Did the DM call for an Intelligence check, and only Ug beat the DC? Or did the DM present the player's with a puzzle and Ug's player solved it?

In my games I've had the situation where players couldn't solve a puzzle, so I allowed them to roll for their PCs against a DC 15 (or whatever). We've had INT 18 characters roll low, failing, and INT 10 characters roll high, succeeding. How is this? Simple, that PC might have encountered sometime similar in the past or just had a moment of brilliant insight.

I haven't read the entire thread (and at 35 pages I am not going to), so all of this might have already been addressed by yourself and others.
 

I don't know what is so hard for people. You roll a Dex 6 character. Player and GM discuss what that means in practice. Player tries to remain consistent with that.
If this was always the case with all stats this thread would be about half as long.

But what I've been seeing, both in this thread recently and at the table for decades, is example after example of players doing their best to not remain consistent with that; to find loopholes or exploits to mitigate or outright negate the weakness(es) that low stat implies.
What a lot of people here seem to want is for the DM to control what that means based off a notion of objectivity which really means "DM's preconceptions without any reflection" and then the DM to be able to tell the player they're playing their character wrong.

Seriously if the player is describing their character as being graceful, you just ask them "How do you square it with Dex 6"? And see if they can.
The sense I've been getting from some here is that a DM (or another player) even asking that question would be bad form.
Remember this is all about Intelligence (not Dex).

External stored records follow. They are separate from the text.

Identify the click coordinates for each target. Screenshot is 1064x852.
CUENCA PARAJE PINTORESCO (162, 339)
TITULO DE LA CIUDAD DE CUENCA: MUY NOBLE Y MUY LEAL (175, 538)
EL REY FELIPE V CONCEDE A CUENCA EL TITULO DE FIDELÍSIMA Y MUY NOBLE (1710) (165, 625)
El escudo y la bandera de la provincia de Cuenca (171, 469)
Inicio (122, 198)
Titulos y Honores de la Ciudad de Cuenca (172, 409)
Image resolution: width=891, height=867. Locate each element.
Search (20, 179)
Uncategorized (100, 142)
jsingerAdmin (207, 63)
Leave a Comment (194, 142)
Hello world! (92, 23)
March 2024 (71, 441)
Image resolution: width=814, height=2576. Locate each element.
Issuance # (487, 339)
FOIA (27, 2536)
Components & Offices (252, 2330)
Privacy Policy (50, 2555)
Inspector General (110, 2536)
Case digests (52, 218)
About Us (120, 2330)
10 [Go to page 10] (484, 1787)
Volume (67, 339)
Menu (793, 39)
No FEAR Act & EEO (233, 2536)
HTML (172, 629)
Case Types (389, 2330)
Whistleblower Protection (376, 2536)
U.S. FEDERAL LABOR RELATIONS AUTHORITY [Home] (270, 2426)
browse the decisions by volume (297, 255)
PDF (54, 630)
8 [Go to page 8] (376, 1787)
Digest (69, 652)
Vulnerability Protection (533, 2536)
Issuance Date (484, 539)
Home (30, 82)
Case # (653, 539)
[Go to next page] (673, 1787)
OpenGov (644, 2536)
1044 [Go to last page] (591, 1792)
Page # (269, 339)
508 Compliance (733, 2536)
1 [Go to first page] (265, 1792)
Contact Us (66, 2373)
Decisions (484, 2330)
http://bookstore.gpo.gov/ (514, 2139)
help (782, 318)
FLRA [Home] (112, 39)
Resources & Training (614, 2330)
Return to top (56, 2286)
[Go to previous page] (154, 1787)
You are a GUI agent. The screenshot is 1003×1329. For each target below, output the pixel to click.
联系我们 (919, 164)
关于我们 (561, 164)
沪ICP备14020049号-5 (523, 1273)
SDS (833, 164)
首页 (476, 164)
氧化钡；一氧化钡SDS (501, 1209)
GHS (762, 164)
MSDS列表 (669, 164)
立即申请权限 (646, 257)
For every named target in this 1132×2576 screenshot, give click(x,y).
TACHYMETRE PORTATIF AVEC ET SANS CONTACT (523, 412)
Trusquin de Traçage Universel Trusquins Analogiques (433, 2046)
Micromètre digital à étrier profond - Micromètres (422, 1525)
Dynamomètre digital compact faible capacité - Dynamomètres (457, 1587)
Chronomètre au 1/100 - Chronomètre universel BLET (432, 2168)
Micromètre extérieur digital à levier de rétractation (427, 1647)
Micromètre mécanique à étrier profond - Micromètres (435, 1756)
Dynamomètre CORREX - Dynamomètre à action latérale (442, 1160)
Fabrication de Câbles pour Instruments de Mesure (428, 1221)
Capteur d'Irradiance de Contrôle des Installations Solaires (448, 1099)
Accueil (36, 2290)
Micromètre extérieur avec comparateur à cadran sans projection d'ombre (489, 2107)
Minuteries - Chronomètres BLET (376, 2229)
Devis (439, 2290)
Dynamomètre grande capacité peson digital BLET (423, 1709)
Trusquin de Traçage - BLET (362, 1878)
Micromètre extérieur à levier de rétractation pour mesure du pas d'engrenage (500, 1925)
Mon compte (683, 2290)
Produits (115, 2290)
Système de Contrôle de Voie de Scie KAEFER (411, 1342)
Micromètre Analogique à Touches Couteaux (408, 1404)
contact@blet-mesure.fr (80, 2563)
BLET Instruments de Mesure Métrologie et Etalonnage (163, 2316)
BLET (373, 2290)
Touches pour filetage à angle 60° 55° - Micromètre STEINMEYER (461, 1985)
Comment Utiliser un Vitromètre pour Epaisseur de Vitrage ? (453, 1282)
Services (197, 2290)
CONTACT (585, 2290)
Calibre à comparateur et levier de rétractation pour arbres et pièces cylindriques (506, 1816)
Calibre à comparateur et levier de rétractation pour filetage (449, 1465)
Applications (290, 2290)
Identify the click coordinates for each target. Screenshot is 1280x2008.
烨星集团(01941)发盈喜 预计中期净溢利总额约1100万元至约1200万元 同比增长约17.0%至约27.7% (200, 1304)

If Ug the Half-Orc solves the puzzle that the rest of the party can't solve the GM can ask "How do you see UG solving the puzzle with an Intelligence of 6"? And the player can respond "Ug is not actually stupid, he spent his life in a small Orcish community and has very little understanding of the wider world and no real education, but he can figure things out".

Although preferably you discussed this at the start of the game, so the GM doesn't have to ask this.

I don't know why people find this so hard to grasp.
If Ug does this once, no real problem - Ug's lucky this time. But if Ug makes a habit of figuring out the puzzles that others cannot, there's a disconnect between the stat and the play.